Fox News war correspondent Benjamin Hall had spent years reporting from the world’s most dangerous places, Syria, Iraq, Afghanistan, but nothing prepared him for the day he became the headline himself.

On March 14, 2022, while covering Russia’s invasion of Ukraine, Hall was traveling with cameraman Pierre Zakrzewski, 55, and Ukrainian producer Sasha Kuvshynova, 24, through the battered village of Horenka near Kyiv. Then, everything went black.

“We’d barely turned to look before the second bomb whistled overhead and landed right next to us,” Hall recalls in his memoir, Saved: A War Reporter’s Mission to Make It Home.

The Voice That Pulled Him Back

Hall was in the “death seat”, the middle seat, of the vehicle when a series of blasts ripped through the convoy. The second explosion blew out the car, leaving Hall unconscious and badly injured.

But in the darkness, something, or someone, called to him.

“I saw my daughters,” Hall said. “My daughter Honor, in particular, came to me. She told me, ‘Daddy, you have to get out of the car.’”

In that moment, Hall felt himself come back to life.

“Suddenly I had awareness… The world rushed back into me — light, sound, smell.”

Realizing the door beside him was open, Hall managed to drag himself out, just seconds before a third explosion struck.

On Fire, Alone, and Fighting to Survive

“I was on fire,” Hall writes. “I started rolling and patting myself to smother the flames. Then I saw my right leg was gone, just some flesh and bone hanging by a flap of skin. My left foot was barely there.

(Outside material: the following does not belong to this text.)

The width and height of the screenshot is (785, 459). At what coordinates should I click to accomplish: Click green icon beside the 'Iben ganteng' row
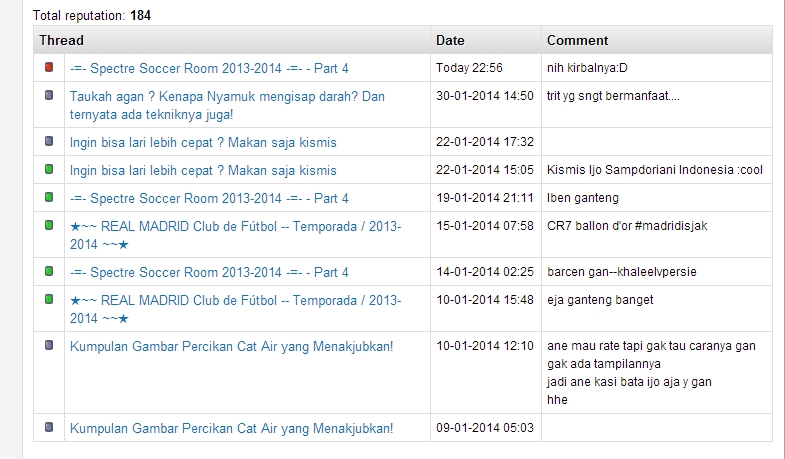point(49,198)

Though critically injured, Hall still had the presence of mind to take a photo of his legs, but he deleted it.

“I realized I didn’t want Alicia or the girls to ever see it.”

His cameraman and friend Zakrzewski, lying nearby, spoke his final words:

“They are Russians.”
Moments later, he passed away.

But Hall’s rescuers weren’t Russian. They were Ukrainian special forces, who rushed him to a Kyiv hospital.

30 Surgeries and an Unimaginable Recovery

From Kyiv, Hall was airlifted to Germany, and then transferred to Brooke Army Medical Center in Texas. There, doctors performed nearly 30 surgeries, and the toll was staggering:

  • Right leg amputated below the knee
  • Left foot amputated
  • Left eye blinded (iris, lens, and cornea destroyed by shrapnel)
  • Severe injuries to hands and neck

Despite it all, Hall never lost hope.

Losing Zakrzewski — and Holding Onto His Spirit

Hall and Zakrzewski had been through countless assignments together. In one memory from Ukraine, they visited a children’s hospital where only two children remained, one of them an abandoned baby named Prince Charlie.

Zakrzewski, deeply moved, said:

“Maybe I’ll adopt him.”

That was the man Hall knew, generous, thoughtful, and always searching for humanity in the darkest places.

“Pierre believed the world was more wonderful than frightening,” Hall writes. “He taught me that even in tragedy, there’s something good to be found.”

Telling the Story to Honor the Fallen

Hall’s memoir, Saved, was released on the one-year anniversary of the attack, March 14, 2023. Just days later, Fox News aired the emotional documentary Sacrifice and Survival: A Story from the Front Line.

He also regularly shares updates on Instagram, where his 24,000+ followers have watched his progress, from rehab to prosthetics to even swinging a golf club again.

A Mission of Meaning

“If you don’t get up right now and do something positive,” Hall says, “then you’ve wasted everything. You’ve wasted Pierre’s life.”

He says the voice of his daughter saved him that day. But it’s his fallen friends, Zakrzewski, Kuvshynova, and all the others affected by the war, who keep him moving forward.

“You have to look at things head-on,” Hall said. “Because if you don’t, that’s when they’ll catch you by surprise.”